The headline only quotes half of the money quote. The half they don't quote puts the "thank god it didn't happen" in a pretty different light: "because I hated Apple’s management."

This is either sour grapes because the deal fell through or else the deal fell through because he let personal issues get in the way of business. I lean strongly towards the latter, given Gassée history and the unreasonable price tag he put on BeOS. http://en.wikipedia.org/wiki/Jean-Louis_Gass%C3%A9e#1980s:_A...


It's probably not sour grapes. At the time, Apple's management was widely considered to be an incoherent mess. They'd run the company damn near into the ground, and Jobs threw most of the people Gassée would have had to deal with out when he was brought in, in favor of NeXT personnel.


In fairness, Jobs hated Apple's management too. In the biography he refers to them as bozos.


It really was a remarkable operating system, way, way ahead of its day.

As was NeXTSTEP. The difference being it was, by that point, a mature OS and framework set with a wide variety of actual deployed applications, cross-platform support, tooling. BeOS, in comparison, was a clever and incomplete tech demo. And Apple had no shortage of those (Copland, Taligent, SOM, OpenDoc, PowerTalk, etc, etc, etc). Buying another one would have been catastrophic.

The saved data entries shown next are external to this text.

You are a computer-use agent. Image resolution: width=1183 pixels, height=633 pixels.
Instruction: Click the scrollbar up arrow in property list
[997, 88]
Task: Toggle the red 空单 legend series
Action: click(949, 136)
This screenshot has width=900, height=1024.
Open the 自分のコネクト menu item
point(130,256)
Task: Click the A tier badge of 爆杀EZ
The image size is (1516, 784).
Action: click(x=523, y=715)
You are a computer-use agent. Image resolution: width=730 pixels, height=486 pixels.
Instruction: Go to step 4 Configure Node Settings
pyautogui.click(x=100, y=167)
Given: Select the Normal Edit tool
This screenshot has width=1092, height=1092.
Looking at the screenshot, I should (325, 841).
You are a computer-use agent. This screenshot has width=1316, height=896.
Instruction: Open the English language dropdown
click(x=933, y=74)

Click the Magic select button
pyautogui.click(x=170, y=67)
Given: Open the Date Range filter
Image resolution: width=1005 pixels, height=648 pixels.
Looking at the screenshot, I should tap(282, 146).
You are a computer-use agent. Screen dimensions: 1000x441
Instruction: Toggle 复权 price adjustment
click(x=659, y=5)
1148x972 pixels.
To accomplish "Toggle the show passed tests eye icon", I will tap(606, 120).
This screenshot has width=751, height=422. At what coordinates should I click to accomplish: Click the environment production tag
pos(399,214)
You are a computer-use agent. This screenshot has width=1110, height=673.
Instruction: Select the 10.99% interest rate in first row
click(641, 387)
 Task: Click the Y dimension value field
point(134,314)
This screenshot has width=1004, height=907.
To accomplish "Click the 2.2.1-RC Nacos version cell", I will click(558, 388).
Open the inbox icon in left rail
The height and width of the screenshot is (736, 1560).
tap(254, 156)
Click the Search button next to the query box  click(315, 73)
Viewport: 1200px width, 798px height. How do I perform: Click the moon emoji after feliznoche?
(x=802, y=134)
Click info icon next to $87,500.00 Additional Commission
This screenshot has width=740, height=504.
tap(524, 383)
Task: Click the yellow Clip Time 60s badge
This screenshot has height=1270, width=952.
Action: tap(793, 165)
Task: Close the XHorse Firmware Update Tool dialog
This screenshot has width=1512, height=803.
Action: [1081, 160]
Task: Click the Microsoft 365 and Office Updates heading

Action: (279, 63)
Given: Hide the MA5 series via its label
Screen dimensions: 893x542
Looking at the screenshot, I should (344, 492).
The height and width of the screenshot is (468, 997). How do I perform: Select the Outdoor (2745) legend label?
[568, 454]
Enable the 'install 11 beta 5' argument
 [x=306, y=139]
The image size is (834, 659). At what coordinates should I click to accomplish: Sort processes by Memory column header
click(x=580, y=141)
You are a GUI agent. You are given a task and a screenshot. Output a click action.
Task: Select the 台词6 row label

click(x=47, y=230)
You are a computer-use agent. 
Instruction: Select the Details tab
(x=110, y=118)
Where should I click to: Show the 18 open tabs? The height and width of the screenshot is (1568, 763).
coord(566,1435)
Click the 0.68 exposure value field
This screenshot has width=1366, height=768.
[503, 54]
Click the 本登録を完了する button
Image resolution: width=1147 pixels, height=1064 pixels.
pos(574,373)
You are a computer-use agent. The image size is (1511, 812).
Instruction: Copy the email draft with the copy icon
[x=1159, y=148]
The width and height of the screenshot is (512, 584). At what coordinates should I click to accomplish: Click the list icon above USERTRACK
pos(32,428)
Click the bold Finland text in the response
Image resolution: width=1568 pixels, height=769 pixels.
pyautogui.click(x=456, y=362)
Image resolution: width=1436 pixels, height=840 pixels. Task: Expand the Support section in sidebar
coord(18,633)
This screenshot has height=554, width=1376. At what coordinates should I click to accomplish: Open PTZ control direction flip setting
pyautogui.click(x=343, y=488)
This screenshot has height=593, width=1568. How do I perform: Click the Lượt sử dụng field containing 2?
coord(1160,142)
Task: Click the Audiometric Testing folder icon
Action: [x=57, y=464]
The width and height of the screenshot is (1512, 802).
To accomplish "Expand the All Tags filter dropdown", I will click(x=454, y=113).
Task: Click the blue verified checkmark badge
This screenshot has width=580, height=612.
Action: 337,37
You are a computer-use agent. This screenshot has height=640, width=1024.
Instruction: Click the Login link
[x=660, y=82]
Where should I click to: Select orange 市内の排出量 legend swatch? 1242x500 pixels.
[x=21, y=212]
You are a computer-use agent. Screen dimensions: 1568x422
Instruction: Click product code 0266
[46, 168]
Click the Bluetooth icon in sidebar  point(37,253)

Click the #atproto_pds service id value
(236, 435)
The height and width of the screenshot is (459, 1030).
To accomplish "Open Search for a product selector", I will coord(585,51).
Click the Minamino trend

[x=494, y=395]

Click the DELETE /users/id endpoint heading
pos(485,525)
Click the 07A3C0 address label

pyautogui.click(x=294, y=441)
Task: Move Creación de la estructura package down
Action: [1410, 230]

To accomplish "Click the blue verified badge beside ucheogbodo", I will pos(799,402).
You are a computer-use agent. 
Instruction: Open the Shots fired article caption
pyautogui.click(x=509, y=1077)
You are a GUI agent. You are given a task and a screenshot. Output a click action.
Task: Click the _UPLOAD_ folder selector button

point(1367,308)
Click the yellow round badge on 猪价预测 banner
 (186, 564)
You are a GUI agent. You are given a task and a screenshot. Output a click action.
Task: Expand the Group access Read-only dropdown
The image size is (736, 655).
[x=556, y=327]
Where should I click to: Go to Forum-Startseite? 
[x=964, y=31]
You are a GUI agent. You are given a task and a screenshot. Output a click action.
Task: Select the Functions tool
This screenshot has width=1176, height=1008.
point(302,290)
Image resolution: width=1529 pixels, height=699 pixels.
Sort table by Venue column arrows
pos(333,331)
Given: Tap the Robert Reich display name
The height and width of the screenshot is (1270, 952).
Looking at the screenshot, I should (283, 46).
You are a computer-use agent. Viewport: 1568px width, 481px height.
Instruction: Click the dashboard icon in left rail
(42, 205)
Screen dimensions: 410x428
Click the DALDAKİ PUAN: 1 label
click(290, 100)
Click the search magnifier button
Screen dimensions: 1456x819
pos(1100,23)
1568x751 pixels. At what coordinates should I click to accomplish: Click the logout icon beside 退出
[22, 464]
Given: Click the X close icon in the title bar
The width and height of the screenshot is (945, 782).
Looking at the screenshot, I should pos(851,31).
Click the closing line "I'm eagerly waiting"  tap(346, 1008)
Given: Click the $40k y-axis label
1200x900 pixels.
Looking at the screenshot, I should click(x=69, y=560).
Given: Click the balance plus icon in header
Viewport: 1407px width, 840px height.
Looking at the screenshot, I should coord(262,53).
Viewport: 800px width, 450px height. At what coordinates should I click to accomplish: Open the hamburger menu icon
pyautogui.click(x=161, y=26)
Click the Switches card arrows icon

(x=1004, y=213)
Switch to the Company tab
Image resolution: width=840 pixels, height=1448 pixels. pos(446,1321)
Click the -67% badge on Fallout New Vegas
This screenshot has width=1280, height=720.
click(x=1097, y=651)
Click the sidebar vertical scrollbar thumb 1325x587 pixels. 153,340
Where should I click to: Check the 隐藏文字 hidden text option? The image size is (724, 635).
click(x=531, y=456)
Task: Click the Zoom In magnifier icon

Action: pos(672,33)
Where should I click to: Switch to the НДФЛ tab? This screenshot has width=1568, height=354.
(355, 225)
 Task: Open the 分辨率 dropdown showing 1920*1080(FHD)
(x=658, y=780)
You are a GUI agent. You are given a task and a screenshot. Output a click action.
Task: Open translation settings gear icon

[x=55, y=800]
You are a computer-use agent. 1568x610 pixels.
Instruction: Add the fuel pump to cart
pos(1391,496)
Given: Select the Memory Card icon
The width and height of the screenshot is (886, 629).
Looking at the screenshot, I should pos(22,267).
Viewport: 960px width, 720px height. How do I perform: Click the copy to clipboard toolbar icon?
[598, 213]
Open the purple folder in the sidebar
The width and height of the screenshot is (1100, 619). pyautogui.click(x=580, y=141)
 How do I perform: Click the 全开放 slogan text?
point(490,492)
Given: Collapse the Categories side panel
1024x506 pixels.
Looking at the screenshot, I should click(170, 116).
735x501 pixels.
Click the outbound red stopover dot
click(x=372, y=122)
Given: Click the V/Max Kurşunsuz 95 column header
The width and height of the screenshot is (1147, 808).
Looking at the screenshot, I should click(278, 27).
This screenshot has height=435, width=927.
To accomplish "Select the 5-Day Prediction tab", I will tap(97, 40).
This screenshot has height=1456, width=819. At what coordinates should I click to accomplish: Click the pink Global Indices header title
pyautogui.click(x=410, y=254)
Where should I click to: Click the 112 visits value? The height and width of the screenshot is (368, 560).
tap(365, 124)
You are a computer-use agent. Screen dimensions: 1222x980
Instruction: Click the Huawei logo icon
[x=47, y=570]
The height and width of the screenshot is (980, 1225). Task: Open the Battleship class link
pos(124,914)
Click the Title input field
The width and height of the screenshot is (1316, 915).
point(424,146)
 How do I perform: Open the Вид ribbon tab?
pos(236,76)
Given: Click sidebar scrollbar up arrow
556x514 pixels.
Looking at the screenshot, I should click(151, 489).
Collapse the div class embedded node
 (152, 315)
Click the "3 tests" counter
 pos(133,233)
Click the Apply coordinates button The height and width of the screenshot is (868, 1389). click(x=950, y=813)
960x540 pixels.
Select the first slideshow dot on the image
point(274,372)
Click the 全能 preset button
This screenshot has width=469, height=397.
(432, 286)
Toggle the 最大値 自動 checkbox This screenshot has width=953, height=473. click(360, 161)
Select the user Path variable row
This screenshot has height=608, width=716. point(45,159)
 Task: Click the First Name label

" mature OS and framework set with a wide variety of actual deployed applications, cross-platform support, tooling."

And had been used in important roles in industry, particularly the financial industry.


I have to admit to still having a strong dislike for Gassée because of the way Be and BeOS played out. I've been trying to let go of those feeling, however, because they won't change anything.